Svolgere un mercato delle dimensioni di quello che ogni sabato viene allestito, di fatto bloccando una vasta area della zona nord di Matera, comporta non solo disagi per i residenti, ma anche rischi alla sicurezza dei consumatori, per non parlare delle condizioni sanitarie – spesso infatti, a causa della mancanza di servizi igienici pubblici – nelle tante buste abbandonate lungo le strade c’erano feci e urine.

Ma finalmente l’amministrazione Adduce ha l’occasione di mantenere fede ad una delle principali “promesse” fatte in campagna elettorale.

Dopo un percorso di condivisione che ha nei mesi passati coinvolto gli stessi cittadini, interpellati sull’area di preferenza per l’allestimento delle “bancarelle”, e una serie di incontri con le associazioni dei commercianti sia lucani che pugliesi (questi ultimi hanno espresso parere contrario, ma non vincolante allo spostamento) l’iter dovrebbe essere quasi terminato, e dunque il mercato del sabato andrà finalmente ad occupare un’area più consona, spaziosa e sicura individuata presso la zona Paip 2.

Nel prossimo consiglio comunale di lunedì, l’assemblea cittadina dovrà approvare il progetto approntato che prevede oltre alla realizzazione di aree per i servizi igienici, anche migliorie ad alcune arterie stradali che consentiranno, a differenza di quanto avvenuto sino ad oggi, di smaltire il traffico veicolare e consentire comunque un’agevole transito dei residenti.

Le associazioni dei commercianti locali hanno salutato con favore questa iniziativa, anche se non mancano i “mal di pancia” di alcuni.

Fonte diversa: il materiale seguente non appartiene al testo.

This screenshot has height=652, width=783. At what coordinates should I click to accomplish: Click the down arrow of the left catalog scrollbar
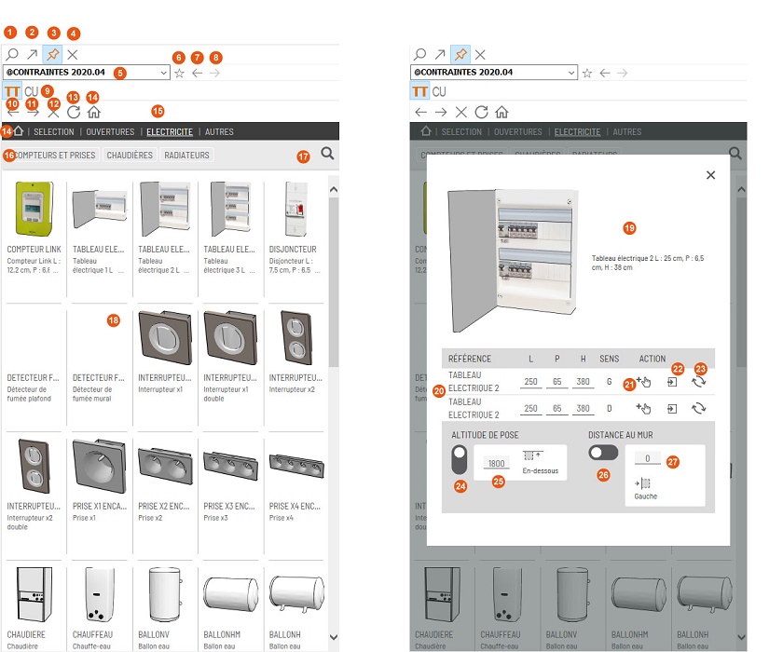pos(334,637)
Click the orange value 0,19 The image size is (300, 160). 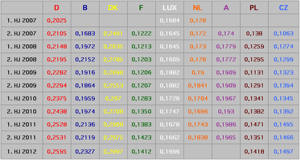point(198,72)
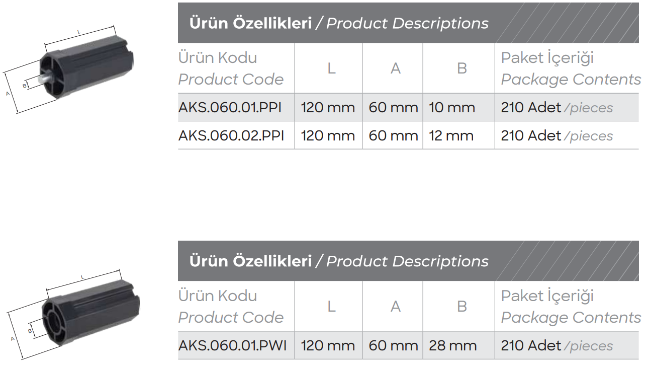
Task: Click the 28 mm B value
Action: pos(452,346)
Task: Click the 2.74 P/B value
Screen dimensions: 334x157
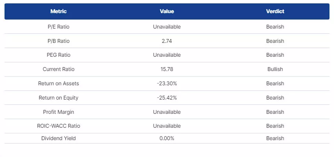Action: tap(167, 41)
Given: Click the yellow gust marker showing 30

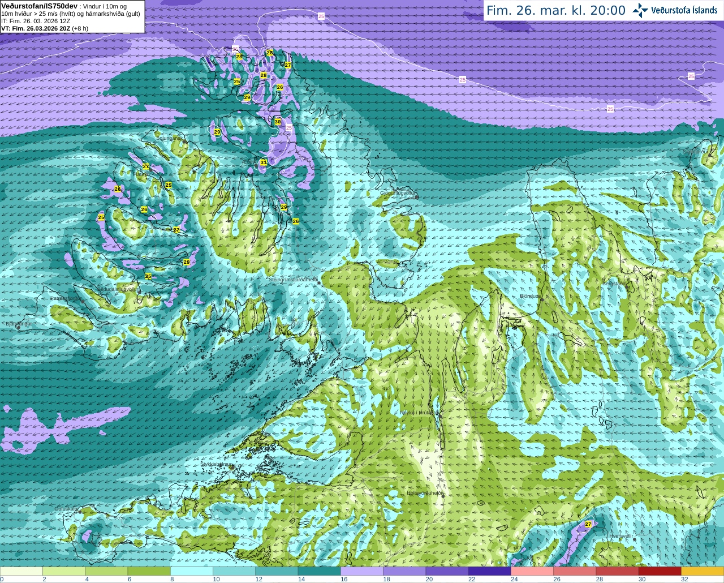Looking at the screenshot, I should [x=278, y=122].
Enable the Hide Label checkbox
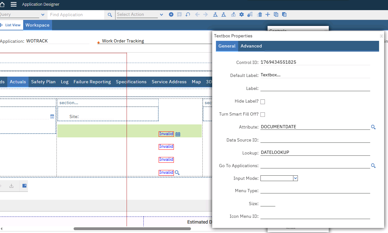388x233 pixels. coord(263,102)
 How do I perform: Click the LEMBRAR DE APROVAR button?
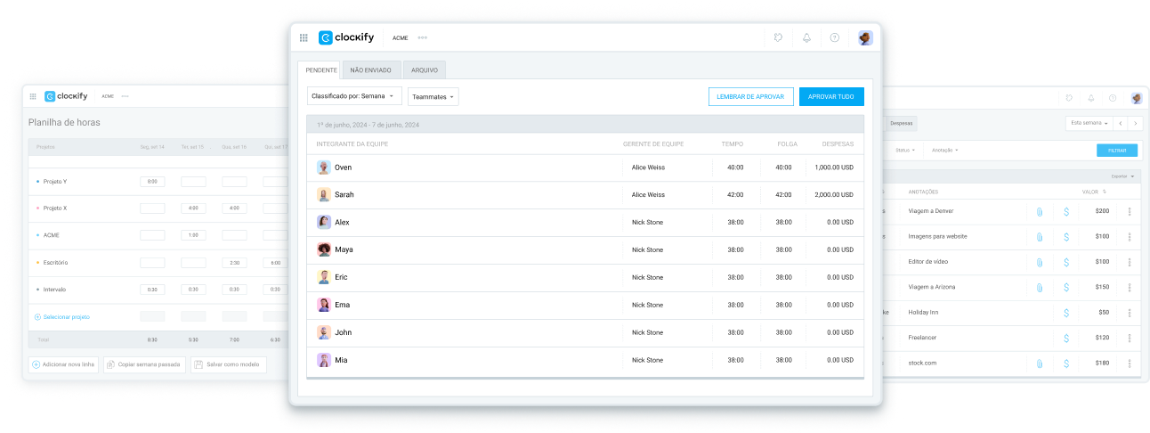[749, 97]
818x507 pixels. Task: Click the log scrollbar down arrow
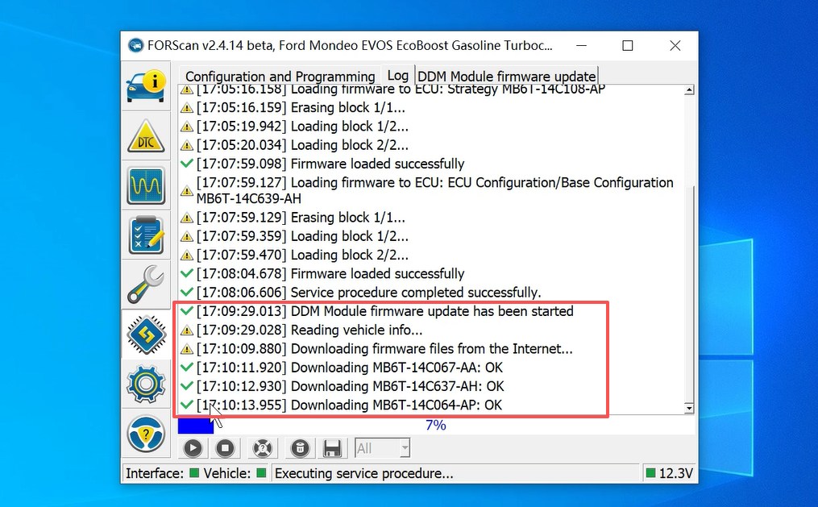click(688, 409)
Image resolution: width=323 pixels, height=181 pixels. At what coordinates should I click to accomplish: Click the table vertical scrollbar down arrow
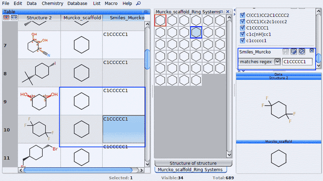(x=147, y=164)
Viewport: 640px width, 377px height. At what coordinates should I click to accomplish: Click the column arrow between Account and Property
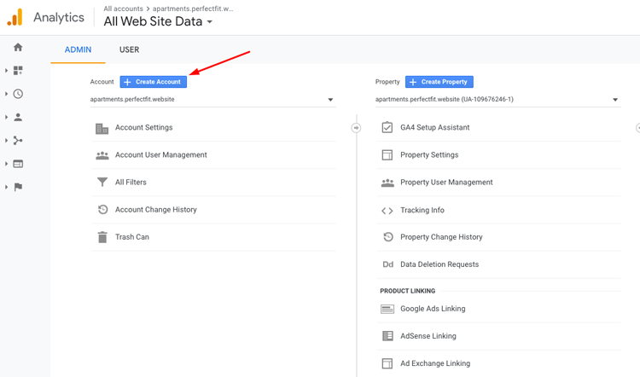356,128
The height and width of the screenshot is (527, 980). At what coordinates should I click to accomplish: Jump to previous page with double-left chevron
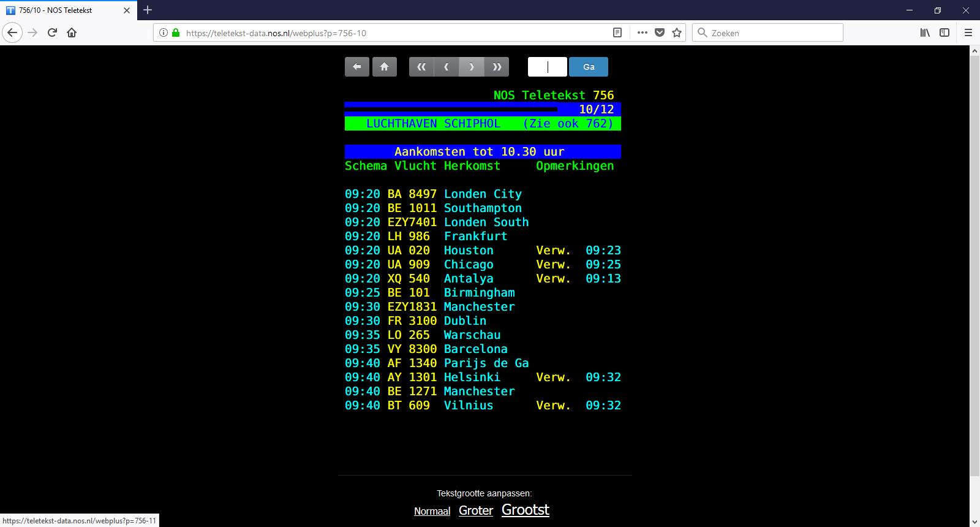(421, 67)
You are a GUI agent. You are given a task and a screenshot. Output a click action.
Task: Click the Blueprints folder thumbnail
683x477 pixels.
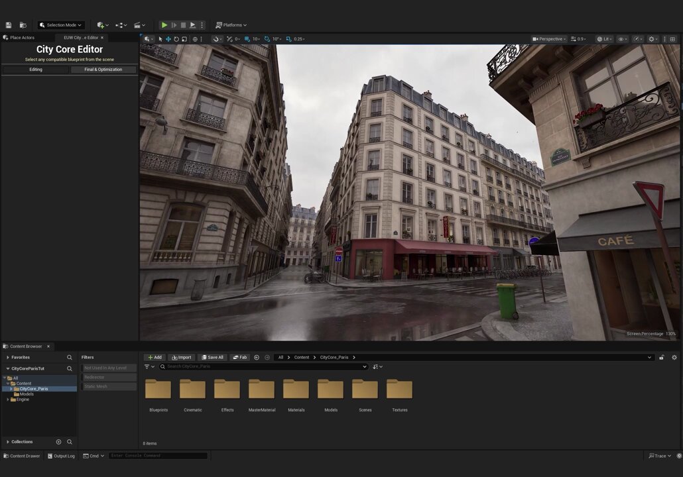pos(158,389)
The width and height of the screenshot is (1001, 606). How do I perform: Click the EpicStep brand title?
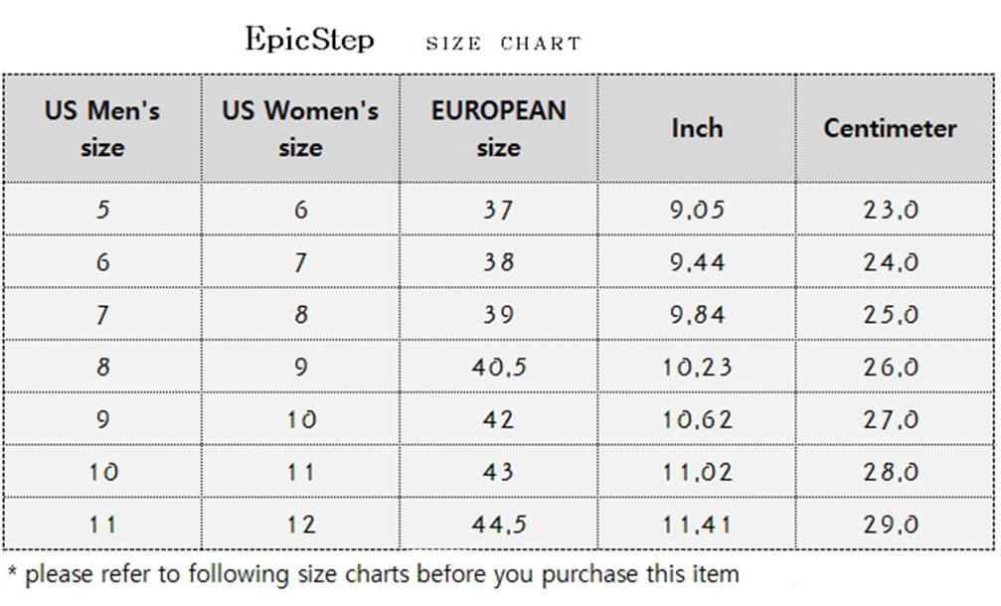pyautogui.click(x=310, y=40)
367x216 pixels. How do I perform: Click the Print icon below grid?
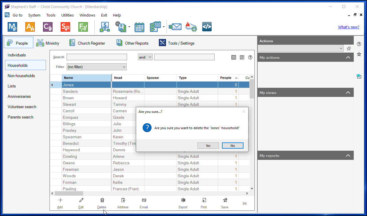point(204,200)
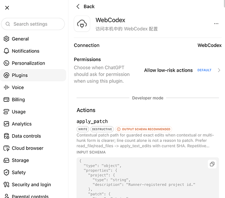Click the Safety shield icon
Image resolution: width=225 pixels, height=198 pixels.
(x=6, y=172)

Annunciano battaglia gli ambulanti pugliesi, che rappresentano la fetta più consistente dei commercianti, secondo i quali l’area scelta “non sarebbe idonea”, ma non motivano questa loro contrarietà, se non con la paura che in “questo momento di crisi storica non si possono fare spostamenti di mercati con conseguenze incerte”. Avevano deciso di riunirsi ad Andria per discuterne il prossimo martedì, ma in vista del consiglio comunale materano, programmato per lunedì prossimo hanno deciso di anticipare i tempi per programmare “un’azione sindacale in occasione dello svolgimento” dell’assemblea cittadina.

Nonostante i tempi lenti della burocrazia il dado ormai pare essere tratto, anche perchè i 60 giorni entro i quali fare delle “osservazioni” al progetto sono trascorsi. La città tira un sospiro di sollievo, ed i vantaggi di questo atteso spostamento nonostante le contrarietà, saranno per tutti.